Famous people occasionally make security mistakes like this in public, and every time the reaction is the same – ridicule mixed with surprise.
Ridicule because 000000 seems like the sort of passcode anyone could guess, and surprise that West allowed himself to be filmed revealing this naive weakness.
Others are simply bemused that West didn’t use Face ID or Touch ID.
First, let’s get some perspective – 000000 is a bad passcode, but the worst choice available to iPhone users is to use no passcode at all, and at least he’s not doing that.
And while Kanye’s password is almost the worst choice he could have made (that honour goes to 123456) that still doesn’t mean that guessing it is a slam dunk.
That’s because modern smartphones impose limits on the number of incorrect guesses.
Under iOS, an attacker is allowed six failed attempts after which the phone is disabled for a minute.
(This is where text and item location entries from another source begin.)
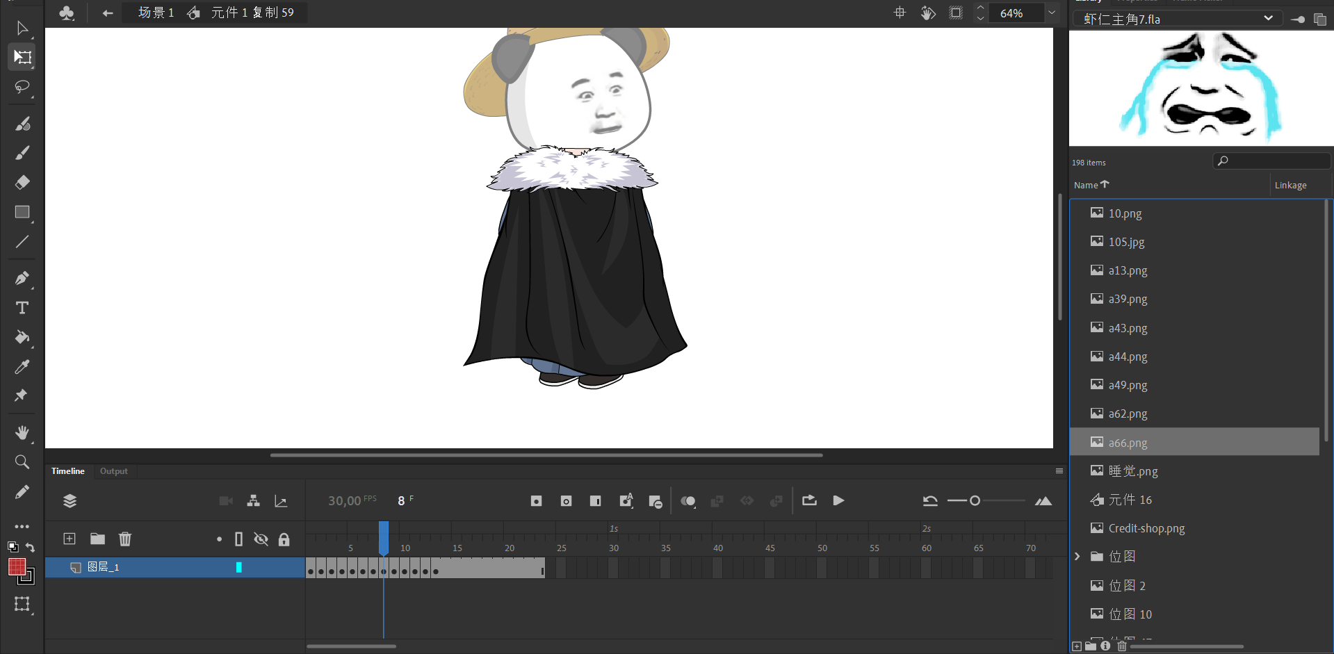The height and width of the screenshot is (654, 1334).
Task: Delete layer using timeline trash icon
Action: (x=125, y=539)
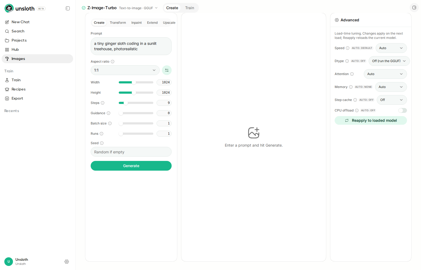
Task: Toggle the right panel icon at top-right
Action: pyautogui.click(x=414, y=8)
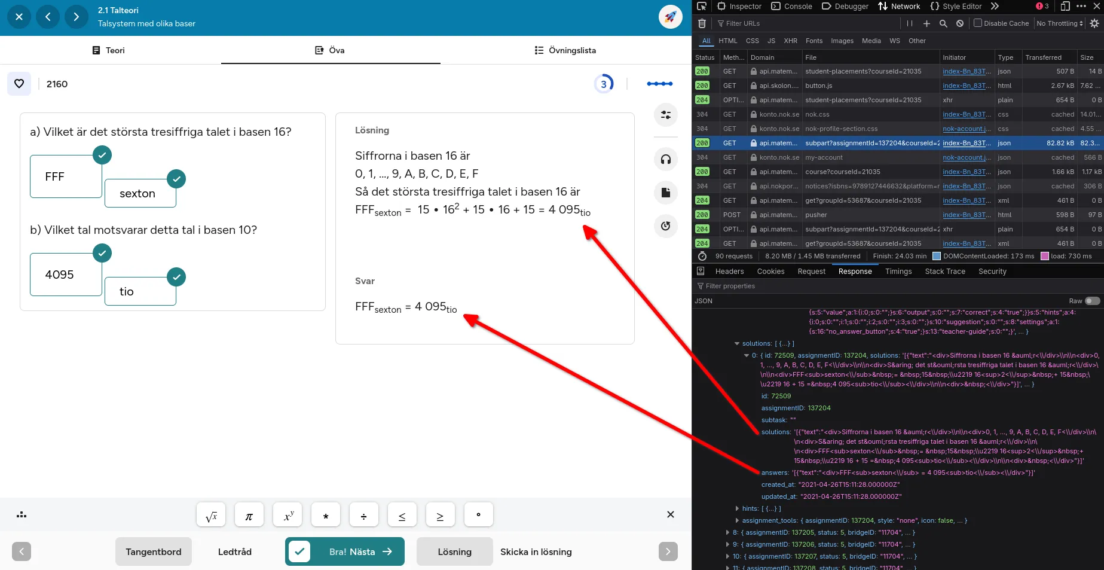
Task: Click the heart favorite icon
Action: tap(19, 84)
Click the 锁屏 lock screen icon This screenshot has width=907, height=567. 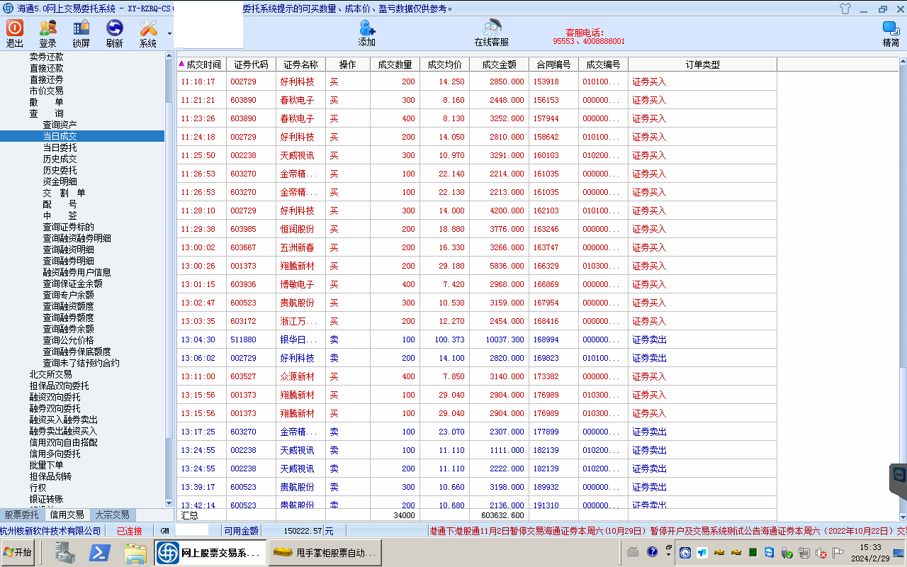pos(81,28)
Continue to guess incorrectly and the timeouts increase to 5, 15, and 60 minutes before, after the tenth attempt, the iPhone will either need to be re-initialized via iTunes or (if the option has been enabled) all data will be wiped.
So, while 000000 sounds easy to guess – any brute forcing utility would spot it in fractions of a second if it was used to secure a website account – on a physical device it’s not quite so straightforward.
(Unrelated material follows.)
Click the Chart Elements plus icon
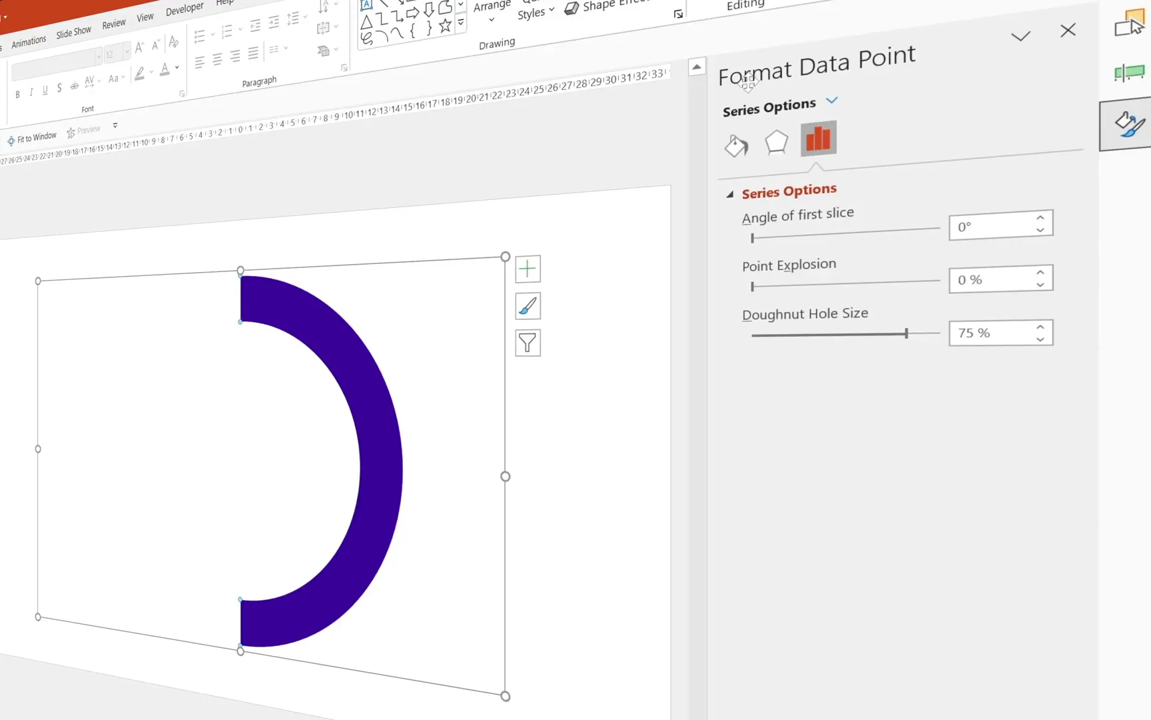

An attacker with physical access to Kanye West’s iPhone would still have to decide which ten of the million possible passcodes they were going to try.
000000 is one of the most obvious, but there are plenty of other ‘obvious’ combinations of numbers, touch screen pattens or significant numbers (such as birth dates) when you only have ten choices.
So if lesson number one is choose a better passcode, number two is that lock out limits can go a long way to saving users from their own bad choices.
However, there’s an even more important lesson to be learned here…
Even if West had chosen a stronger passcode, it would have made no difference for the simple reason that he entered it in front of others while being filmed.
Before you laugh at Kanye West...— Naked Security (@NakedSecurity) October 11, 2018
...ever wondered how often *your* passwords have been seen/shoulder surfed/recorded by mistake? (This makes a good case for 2FA!) pic.twitter.com/RnkgBkCgTI
Instead of mocking him for naivety, we should thank him for reminding us of this simple security point – complete with a hard-to-miss demonstration of the principle in front of the world’s press and millions of onlookers.